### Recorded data
□ □ □ □
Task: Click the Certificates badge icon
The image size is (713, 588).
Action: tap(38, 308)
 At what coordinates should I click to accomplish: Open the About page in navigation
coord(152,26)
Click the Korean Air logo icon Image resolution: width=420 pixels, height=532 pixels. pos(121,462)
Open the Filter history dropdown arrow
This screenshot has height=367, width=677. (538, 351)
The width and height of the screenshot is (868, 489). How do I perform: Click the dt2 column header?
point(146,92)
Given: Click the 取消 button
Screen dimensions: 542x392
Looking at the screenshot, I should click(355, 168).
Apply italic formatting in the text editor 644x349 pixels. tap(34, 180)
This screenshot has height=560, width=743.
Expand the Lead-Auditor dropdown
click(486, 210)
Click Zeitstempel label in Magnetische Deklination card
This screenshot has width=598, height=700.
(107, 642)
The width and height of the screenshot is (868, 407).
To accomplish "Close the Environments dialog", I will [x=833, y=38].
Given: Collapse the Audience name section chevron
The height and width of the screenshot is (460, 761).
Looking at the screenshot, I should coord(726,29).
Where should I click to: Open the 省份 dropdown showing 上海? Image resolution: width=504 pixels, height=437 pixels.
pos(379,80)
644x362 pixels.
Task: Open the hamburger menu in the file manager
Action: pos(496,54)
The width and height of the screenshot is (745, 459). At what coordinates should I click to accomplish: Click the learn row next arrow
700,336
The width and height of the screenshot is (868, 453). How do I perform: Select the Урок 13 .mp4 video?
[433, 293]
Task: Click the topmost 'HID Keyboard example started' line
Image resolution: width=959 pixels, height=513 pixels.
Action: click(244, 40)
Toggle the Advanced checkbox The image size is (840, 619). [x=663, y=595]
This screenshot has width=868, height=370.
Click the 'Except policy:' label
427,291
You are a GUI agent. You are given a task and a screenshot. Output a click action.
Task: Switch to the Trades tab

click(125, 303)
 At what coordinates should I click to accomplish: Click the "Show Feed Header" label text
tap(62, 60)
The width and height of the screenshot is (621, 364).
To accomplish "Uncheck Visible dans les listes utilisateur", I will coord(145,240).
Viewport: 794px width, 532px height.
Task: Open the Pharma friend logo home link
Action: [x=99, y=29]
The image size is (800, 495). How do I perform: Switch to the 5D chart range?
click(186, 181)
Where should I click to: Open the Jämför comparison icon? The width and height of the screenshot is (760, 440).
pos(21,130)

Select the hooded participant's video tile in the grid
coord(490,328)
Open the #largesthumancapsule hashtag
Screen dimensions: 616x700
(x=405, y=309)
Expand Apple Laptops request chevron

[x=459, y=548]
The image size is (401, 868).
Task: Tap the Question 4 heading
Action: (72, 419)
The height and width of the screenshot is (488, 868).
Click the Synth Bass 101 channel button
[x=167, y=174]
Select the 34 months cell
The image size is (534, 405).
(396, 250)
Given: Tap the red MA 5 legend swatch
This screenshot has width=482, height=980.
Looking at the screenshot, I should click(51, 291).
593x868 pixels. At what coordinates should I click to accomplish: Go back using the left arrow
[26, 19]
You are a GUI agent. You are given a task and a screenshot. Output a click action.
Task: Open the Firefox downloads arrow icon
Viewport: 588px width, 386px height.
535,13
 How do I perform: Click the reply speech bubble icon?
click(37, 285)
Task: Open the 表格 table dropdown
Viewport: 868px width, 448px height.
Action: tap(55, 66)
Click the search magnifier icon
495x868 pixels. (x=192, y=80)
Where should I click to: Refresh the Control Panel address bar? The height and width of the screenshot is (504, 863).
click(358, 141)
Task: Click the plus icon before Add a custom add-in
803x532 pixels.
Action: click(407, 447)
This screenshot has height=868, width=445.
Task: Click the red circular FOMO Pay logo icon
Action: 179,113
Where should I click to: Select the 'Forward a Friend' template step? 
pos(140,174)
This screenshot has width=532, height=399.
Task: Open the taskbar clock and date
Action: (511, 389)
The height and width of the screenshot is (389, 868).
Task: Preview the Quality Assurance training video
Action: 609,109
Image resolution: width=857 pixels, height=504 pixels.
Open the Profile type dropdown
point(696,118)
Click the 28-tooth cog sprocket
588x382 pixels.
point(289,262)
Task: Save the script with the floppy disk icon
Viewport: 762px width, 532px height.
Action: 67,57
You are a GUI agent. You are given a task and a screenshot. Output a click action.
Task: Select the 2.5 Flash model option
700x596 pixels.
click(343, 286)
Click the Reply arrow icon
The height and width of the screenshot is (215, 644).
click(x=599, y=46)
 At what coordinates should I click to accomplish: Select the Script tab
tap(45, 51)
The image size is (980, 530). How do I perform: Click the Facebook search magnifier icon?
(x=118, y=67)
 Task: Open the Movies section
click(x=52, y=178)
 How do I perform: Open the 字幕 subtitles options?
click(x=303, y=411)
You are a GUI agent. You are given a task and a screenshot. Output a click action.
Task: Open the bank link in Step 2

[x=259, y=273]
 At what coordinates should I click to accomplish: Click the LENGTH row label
□ □ □ □
### What you have to do
In your response, give all the records again with nothing altered.

### Final answer
Task: Click the Certificates badge icon
The image size is (713, 588).
Action: tap(38, 308)
 At what coordinates should I click to accomplish: Open the About page in navigation
coord(152,26)
Click the Korean Air logo icon Image resolution: width=420 pixels, height=532 pixels. pos(121,462)
Open the Filter history dropdown arrow
This screenshot has height=367, width=677. (538, 351)
The width and height of the screenshot is (868, 489). How do I perform: Click the dt2 column header?
point(146,92)
Given: Click the 取消 button
Screen dimensions: 542x392
Looking at the screenshot, I should click(355, 168).
Apply italic formatting in the text editor 644x349 pixels. tap(34, 180)
This screenshot has height=560, width=743.
Expand the Lead-Auditor dropdown
click(486, 210)
Click Zeitstempel label in Magnetische Deklination card
This screenshot has width=598, height=700.
(107, 642)
The width and height of the screenshot is (868, 407).
To accomplish "Close the Environments dialog", I will [x=833, y=38].
Given: Collapse the Audience name section chevron
The height and width of the screenshot is (460, 761).
Looking at the screenshot, I should coord(726,29).
Where should I click to: Open the 省份 dropdown showing 上海? Image resolution: width=504 pixels, height=437 pixels.
pos(379,80)
644x362 pixels.
Task: Open the hamburger menu in the file manager
Action: pos(496,54)
The width and height of the screenshot is (745, 459). At what coordinates should I click to accomplish: Click the learn row next arrow
700,336
The width and height of the screenshot is (868, 453). How do I perform: Select the Урок 13 .mp4 video?
[433, 293]
Task: Click the topmost 'HID Keyboard example started' line
Image resolution: width=959 pixels, height=513 pixels.
Action: click(244, 40)
Toggle the Advanced checkbox The image size is (840, 619). [x=663, y=595]
This screenshot has width=868, height=370.
Click the 'Except policy:' label
427,291
You are a GUI agent. You are given a task and a screenshot. Output a click action.
Task: Switch to the Trades tab

click(125, 303)
 At what coordinates should I click to accomplish: Click the "Show Feed Header" label text
tap(62, 60)
The width and height of the screenshot is (621, 364).
To accomplish "Uncheck Visible dans les listes utilisateur", I will coord(145,240).
Viewport: 794px width, 532px height.
Task: Open the Pharma friend logo home link
Action: [x=99, y=29]
The image size is (800, 495). How do I perform: Switch to the 5D chart range?
click(186, 181)
Where should I click to: Open the Jämför comparison icon? The width and height of the screenshot is (760, 440).
pos(21,130)

Select the hooded participant's video tile in the grid
coord(490,328)
Open the #largesthumancapsule hashtag
Screen dimensions: 616x700
(x=405, y=309)
Expand Apple Laptops request chevron

[x=459, y=548]
The image size is (401, 868).
Task: Tap the Question 4 heading
Action: (72, 419)
The height and width of the screenshot is (488, 868).
Click the Synth Bass 101 channel button
[x=167, y=174]
Select the 34 months cell
The image size is (534, 405).
(396, 250)
Given: Tap the red MA 5 legend swatch
This screenshot has width=482, height=980.
Looking at the screenshot, I should click(51, 291).
593x868 pixels. At what coordinates should I click to accomplish: Go back using the left arrow
[26, 19]
You are a GUI agent. You are given a task and a screenshot. Output a click action.
Task: Open the Firefox downloads arrow icon
Viewport: 588px width, 386px height.
535,13
 How do I perform: Click the reply speech bubble icon?
click(37, 285)
Task: Open the 表格 table dropdown
Viewport: 868px width, 448px height.
Action: tap(55, 66)
Click the search magnifier icon
495x868 pixels. (x=192, y=80)
Where should I click to: Refresh the Control Panel address bar? The height and width of the screenshot is (504, 863).
click(358, 141)
Task: Click the plus icon before Add a custom add-in
803x532 pixels.
Action: click(407, 447)
This screenshot has height=868, width=445.
Task: Click the red circular FOMO Pay logo icon
Action: 179,113
Where should I click to: Select the 'Forward a Friend' template step? 
pos(140,174)
This screenshot has width=532, height=399.
Task: Open the taskbar clock and date
Action: (511, 389)
The height and width of the screenshot is (389, 868).
Task: Preview the Quality Assurance training video
Action: 609,109
Image resolution: width=857 pixels, height=504 pixels.
Open the Profile type dropdown
point(696,118)
Click the 28-tooth cog sprocket
588x382 pixels.
point(289,262)
Task: Save the script with the floppy disk icon
Viewport: 762px width, 532px height.
Action: 67,57
You are a GUI agent. You are given a task and a screenshot. Output a click action.
Task: Select the 2.5 Flash model option
700x596 pixels.
click(343, 286)
Click the Reply arrow icon
The height and width of the screenshot is (215, 644).
click(x=599, y=46)
 At what coordinates should I click to accomplish: Select the Script tab
tap(45, 51)
The image size is (980, 530). How do I perform: Click the Facebook search magnifier icon?
(x=118, y=67)
 Task: Open the Movies section
click(x=52, y=178)
 How do I perform: Open the 字幕 subtitles options?
click(x=303, y=411)
You are a GUI agent. You are given a task and a screenshot. Output a click action.
Task: Open the bank link in Step 2

[x=259, y=273]
 At what coordinates should I click to accomplish: Click the LENGTH row label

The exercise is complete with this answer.